Earlier this month, local preservationists brought an 85-year-old steam locomotive home to North Carolina. To pull it off, the nonprofit New Hope Valley Railway built short stretches of line, rolled No. 110 onto a truck in Stone Mountain, Ga., and shipped the 61-ton antique to New Hill.

That was the easy part. Now comes the repair job.

After decades of museum service, the tough old girl may chug again.

“With steam locomotives, it’s always something. That’s why you got big tools,” said Mike MacLean, 38, president of the ultra-hobbyists.

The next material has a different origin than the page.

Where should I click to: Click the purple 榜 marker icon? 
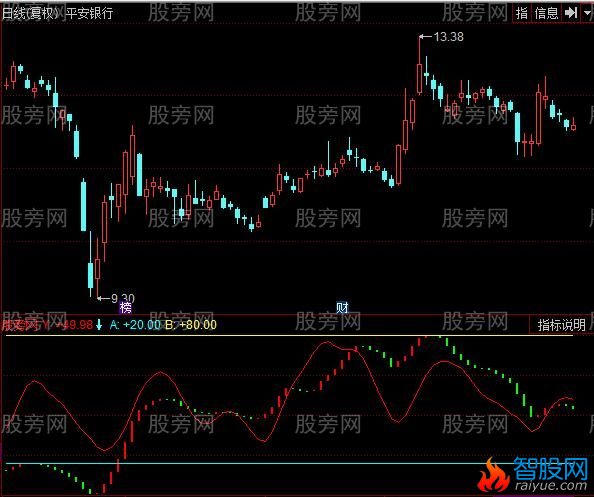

Behind him, men with chains and pipes worked at the jet-black engine’s underbelly, trying to couple it again to its tender.

The thing looks every part a classic train, with rows of rivets along its columnar body, domes and a smoke stack across its top, and muscular rods coupling its wheels to a web of machineryalong its sides.

Cast in 1927 by Vulcan Iron Works, the Yonah II hauled freight for 29 years on the short line serving Cliffside, a mill community in Rutherford County.

On a recent Saturday, a crowd of a few dozen welcomed the 10-wheeler to Bonsal rail yard, nine miles southwest of Apex. The rural crossroads serves as a hide-away where New Hope Valley Railway has assembled four miles of track and more than a dozen full-size train cars and engines since 1982.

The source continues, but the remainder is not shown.